The scene goes something like this: a long pass comes forward. A striker and a defender chase the ball. The running duel and the way in which it takes place today is discussed elsewhere, but even such a duel could annoy and drive away a “neutral” observer sufficiently. Well, the two “run” to the ball (“rowing” would be a better term), the defender eventually manages, thanks to sufficient unfairness – of course never enough for a whistle – or thanks to physical robustness, to get his body between the ball and the opponent . From this point on, he feels like a “ball leading player”. But here’s the problem: he doesn’t lead the ball at all and doesn’t even have the intention to do so. The actual intent is to allow the ball to go wide so his team gets a goal kick or throw-in (in rarer cases where the ball was played more towards the touchline/corner flag).
First of all, the view represented here: this is much more like “blocking without the ball”. There are only two possibilities: either the defender would have played the ball, then he would be in possession of it – acknowledged – but if it went out, a corner kick would result. However, if he does not play the ball and still lets it go wide, then the attacking party would have a corner kick (or, in the exceptional cases mentioned, “only” a throw-in). So: decide, defender, foul — free kick or corner kick?
If this idea were followed, the art of defense would then be to “walk” the ball and then keep it in play – which in many cases that one observes is quite conceivable. You got your body in between, well, you even assume by legal means, now you have to play it or allow the corner kick/free kick/throw-in. If you play it – for which, as I said, the space and skills are often enough, there is still a small risk that it will be played uncontrolled, towards the opponent, inaccurately or just out of bounds. The attacking action continued. Only to the detriment of the game, the fun, the entertainment, the justice.
The scene, which occurs very frequently nowadays, becomes even more of a nuisance in the following seconds, apart from the unpleasant running duel described, namely under these circumstances and/or in this way: in the example, the ball does not have such a high speed that he went wide or fast. The defender intervenes with his body – usually already with semi-legal means –, but then he realizes that the ball absolutely does not want to roll out of bounds and from his point of view there is still an agonizingly long time before it is ready. Now a completely absurd duel begins. As is well known, the defender does not want to play the ball. He still has to shield it with his body. Attackers and strikers often differ physiologically: strikers are small and agile, defenders have slow motor skills, are large, powerful and much less agile. The defender sticks out his buttocks, spreads his arms backwards, now rows in a completely different way, denies the agile attacking player access to the ball in every way. And please consider: without having played the ball and without the intention to have to do this, which he makes clear with his behavior.
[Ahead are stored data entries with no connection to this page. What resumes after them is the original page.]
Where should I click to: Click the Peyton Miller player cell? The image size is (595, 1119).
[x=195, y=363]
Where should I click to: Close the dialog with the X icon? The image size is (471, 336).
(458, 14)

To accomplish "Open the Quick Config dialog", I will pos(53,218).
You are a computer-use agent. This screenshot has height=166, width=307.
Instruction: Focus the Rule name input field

The smaller, agile defender seeks an alternate approach to the ball, squirming around the outside, under the arms, whatever. In fact, he gets the ball – not so rarely – and if he keeps it in play, he sniffs it away. The defender, who, according to the view represented here, would not be in possession of the ball at all, but only has in mind measures to prevent football, yes, rather to kill football, now finally recognizes the signs of the times – the ball would be gone, the striker could even go in the direction of the goal , although then coming very far from the outside, but still. Now the defender falls as a last resort. The decision, and that really not in 99 out of 100 cases but in 100 out of 100: Free kick for the defending team.
The strikers are then described as “very temperamental” because they jump up like Rumpelstiltskin and just can’t understand why EVERYTHING about this situation, from start to finish, is being used against them. This problem, which fundamentally affects strikers, is also discussed in more detail elsewhere. But here’s another example of why strikers are having a hard time these days. And the most difficult thing remains: don’t freak out but somehow keep your nerves in check. And that would have absolutely nothing to do with temperament, but merely something with a sense of justice that was given to everyone, implanted and originally probably reliable, but here and elsewhere badly trampled on and thus injured. This would also answer a little more precisely why no impartial viewer can stand it.
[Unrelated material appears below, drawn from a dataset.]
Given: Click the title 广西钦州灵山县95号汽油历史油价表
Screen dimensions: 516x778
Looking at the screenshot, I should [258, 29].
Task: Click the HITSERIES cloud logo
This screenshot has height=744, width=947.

The simple conclusion would be: Ball possession only if you actually play the ball or intend to play it. If he went out untouched: Free kick because he was blocked without the ball, recognized as such afterwards. If he goes out through a contact, which would then logically come from the defender no longer blocking but carrying the ball, of course not a free kick but a corner kick or throw-in.
What could be the problem here? It’s fair, no annoyances, no ambiguity, no ugly scenes, no acting — at least in this situation — and a decent number of more attractive goalscoring scenes. So what’s the catch?